Runtime caching is disable by default, so you need to perform a contience decision if you would like to enable it. The parameter of enabling runtime caching is located in the Product Information management setup form.

 

 

Working with the cache

Once enabled, cached elements will be loaded with the latest cached value, if you change the value of a cached element in the model details form, be sure to clear the cache before loading the model.

 

It is not recommended to have the cache enabled during development of configuration models, because the cache will need to be cleared manually by pressing the “Clear cache” button i.e. the cache is not cleared automatically when you update the model.

 

 

 

The clearing of the cache happens on a per model basis, so even if two models are using the same components, clearing of the cache should be performed for both models independently.

 

The implementation

The runtime cache manager class is to be used for all interaction with the runtime cache.
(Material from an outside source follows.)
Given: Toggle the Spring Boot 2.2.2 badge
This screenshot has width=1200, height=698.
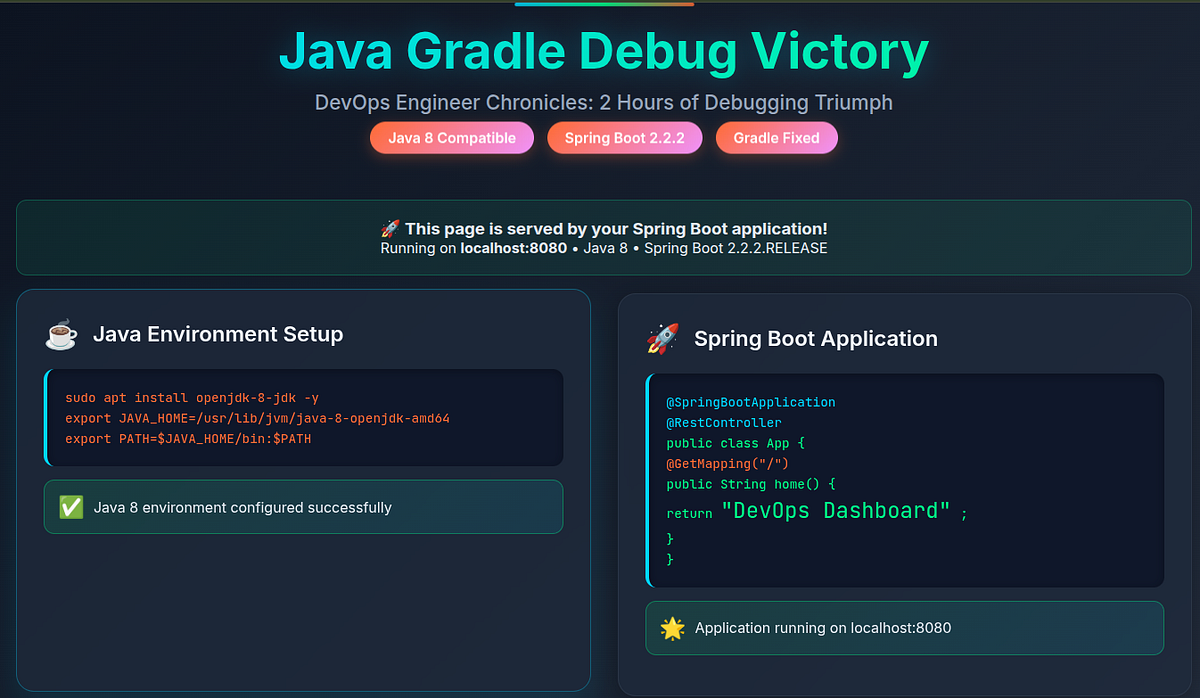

Both classes and record values can be cached see list be below for currently cached elements.

 

Current cached elements

  • Tables (records)
    • The entire model definition
  • Classes
    • RuntimeAttributeType instances used for system defined table constraints

 

Keys to the cache

  • Product configuration model record ID
  • Language ID
  • Price model record ID
  • Price model currency

 

The above elements define what is used as the identify an entry in the cache. If a request to load a configuration model does not match on all the key elements available in the cache, then the XML will have to generated for the specific request.